**DIRECTIONS**
Copy out exactly the lines from the start of the data to the line containing "The height and width of the screenshot is (1092, 1107).". Include both.

(Stored records)
========================================================================

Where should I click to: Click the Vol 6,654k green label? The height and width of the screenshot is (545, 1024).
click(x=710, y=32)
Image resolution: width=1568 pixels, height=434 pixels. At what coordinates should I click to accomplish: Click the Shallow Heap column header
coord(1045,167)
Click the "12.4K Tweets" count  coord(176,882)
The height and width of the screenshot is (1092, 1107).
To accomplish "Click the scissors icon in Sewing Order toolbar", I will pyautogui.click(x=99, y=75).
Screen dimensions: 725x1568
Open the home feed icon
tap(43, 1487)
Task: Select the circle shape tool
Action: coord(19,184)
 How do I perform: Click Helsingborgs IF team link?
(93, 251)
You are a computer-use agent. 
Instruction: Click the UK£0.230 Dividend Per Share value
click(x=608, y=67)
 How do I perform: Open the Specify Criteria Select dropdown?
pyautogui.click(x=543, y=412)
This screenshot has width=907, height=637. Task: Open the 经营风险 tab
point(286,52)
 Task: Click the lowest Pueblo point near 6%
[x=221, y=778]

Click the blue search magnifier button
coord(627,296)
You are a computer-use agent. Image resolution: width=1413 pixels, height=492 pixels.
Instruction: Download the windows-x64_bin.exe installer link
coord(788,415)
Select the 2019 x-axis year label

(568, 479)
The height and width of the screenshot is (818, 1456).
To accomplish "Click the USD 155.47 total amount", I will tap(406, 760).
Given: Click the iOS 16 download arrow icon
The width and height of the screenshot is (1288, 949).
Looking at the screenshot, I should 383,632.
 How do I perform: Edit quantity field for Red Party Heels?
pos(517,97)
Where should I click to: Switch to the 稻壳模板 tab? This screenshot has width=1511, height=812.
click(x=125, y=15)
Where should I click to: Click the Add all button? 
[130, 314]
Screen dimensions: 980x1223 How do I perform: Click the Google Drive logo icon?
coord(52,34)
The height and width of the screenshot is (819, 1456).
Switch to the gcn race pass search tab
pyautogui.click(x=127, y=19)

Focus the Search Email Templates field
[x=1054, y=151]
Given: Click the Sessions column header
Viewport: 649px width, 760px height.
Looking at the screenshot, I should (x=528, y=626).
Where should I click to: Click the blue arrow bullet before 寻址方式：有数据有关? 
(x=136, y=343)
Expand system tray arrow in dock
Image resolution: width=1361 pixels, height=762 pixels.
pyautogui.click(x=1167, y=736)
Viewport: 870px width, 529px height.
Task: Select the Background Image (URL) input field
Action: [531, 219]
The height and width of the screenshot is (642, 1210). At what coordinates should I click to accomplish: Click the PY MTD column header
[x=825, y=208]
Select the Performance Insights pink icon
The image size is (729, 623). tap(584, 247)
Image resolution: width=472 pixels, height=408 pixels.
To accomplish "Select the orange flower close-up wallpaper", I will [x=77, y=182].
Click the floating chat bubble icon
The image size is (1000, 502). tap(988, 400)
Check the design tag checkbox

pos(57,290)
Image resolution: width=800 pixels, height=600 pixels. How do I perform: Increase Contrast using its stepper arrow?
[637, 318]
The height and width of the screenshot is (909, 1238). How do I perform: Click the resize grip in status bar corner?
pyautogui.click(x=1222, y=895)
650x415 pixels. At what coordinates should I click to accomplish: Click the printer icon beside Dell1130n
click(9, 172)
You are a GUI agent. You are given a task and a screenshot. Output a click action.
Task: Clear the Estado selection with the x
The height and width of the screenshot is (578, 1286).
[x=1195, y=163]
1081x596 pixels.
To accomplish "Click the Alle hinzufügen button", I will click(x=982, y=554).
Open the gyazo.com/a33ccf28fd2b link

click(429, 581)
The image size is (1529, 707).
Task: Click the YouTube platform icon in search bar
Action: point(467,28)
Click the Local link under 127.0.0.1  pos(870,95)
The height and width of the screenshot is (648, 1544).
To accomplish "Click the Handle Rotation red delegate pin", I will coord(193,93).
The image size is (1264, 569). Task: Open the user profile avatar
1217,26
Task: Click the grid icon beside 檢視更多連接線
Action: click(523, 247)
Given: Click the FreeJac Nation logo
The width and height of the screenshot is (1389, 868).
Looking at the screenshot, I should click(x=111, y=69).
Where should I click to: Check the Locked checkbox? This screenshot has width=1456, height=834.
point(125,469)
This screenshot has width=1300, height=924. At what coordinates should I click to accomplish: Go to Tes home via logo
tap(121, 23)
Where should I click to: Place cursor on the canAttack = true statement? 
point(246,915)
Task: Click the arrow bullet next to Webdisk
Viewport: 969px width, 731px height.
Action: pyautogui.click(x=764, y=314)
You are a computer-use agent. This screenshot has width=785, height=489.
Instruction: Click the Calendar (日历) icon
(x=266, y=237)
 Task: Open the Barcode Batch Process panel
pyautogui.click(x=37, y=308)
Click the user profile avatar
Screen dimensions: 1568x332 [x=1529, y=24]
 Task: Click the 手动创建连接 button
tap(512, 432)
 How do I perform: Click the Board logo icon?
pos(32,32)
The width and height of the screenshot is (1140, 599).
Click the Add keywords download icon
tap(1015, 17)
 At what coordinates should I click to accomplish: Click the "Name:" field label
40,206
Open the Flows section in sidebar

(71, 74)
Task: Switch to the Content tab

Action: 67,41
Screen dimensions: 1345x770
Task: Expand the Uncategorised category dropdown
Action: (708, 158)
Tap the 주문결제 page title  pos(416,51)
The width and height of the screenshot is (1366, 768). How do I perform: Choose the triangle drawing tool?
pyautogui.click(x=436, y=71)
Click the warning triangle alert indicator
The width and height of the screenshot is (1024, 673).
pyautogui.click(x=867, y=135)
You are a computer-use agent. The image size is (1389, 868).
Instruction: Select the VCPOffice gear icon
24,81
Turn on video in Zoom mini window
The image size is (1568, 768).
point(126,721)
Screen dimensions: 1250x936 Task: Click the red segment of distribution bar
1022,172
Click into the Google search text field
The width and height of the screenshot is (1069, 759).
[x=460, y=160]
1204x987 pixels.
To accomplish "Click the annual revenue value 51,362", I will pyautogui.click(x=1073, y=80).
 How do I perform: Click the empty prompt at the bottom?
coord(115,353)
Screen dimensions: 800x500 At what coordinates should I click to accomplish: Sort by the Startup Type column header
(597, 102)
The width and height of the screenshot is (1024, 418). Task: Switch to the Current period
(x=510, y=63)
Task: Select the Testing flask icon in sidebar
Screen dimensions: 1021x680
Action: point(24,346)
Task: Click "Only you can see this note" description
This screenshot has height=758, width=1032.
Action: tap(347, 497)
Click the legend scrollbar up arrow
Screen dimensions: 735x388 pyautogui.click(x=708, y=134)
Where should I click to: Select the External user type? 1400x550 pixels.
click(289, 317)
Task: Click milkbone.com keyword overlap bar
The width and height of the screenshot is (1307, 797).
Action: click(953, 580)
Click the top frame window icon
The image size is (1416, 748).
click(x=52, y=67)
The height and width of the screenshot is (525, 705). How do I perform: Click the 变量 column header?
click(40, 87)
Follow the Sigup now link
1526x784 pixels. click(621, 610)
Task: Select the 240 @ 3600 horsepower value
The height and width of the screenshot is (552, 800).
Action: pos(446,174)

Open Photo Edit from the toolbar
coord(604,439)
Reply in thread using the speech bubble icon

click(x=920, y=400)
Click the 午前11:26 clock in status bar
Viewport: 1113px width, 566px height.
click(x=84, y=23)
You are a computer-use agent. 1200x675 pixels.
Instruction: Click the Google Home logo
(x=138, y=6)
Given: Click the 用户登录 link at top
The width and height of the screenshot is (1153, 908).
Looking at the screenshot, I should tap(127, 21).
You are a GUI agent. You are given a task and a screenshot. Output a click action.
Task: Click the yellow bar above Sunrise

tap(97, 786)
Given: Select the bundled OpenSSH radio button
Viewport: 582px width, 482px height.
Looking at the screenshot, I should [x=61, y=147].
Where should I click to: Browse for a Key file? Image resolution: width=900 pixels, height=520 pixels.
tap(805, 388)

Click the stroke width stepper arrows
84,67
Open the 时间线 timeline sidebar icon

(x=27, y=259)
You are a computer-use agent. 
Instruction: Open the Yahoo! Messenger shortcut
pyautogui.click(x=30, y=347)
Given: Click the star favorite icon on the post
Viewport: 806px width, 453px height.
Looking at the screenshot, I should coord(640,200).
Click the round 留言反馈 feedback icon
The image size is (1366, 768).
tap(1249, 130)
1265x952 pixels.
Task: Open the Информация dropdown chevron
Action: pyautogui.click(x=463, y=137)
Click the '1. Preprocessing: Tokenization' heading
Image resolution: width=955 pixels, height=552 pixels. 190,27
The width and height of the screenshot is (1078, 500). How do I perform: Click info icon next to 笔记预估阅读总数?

========================================================================

**SOLUTION TO THIS EXERCISE**
Where should I click to: Click the Vol 6,654k green label? The height and width of the screenshot is (545, 1024).
click(x=710, y=32)
Image resolution: width=1568 pixels, height=434 pixels. At what coordinates should I click to accomplish: Click the Shallow Heap column header
coord(1045,167)
Click the "12.4K Tweets" count  coord(176,882)
The height and width of the screenshot is (1092, 1107).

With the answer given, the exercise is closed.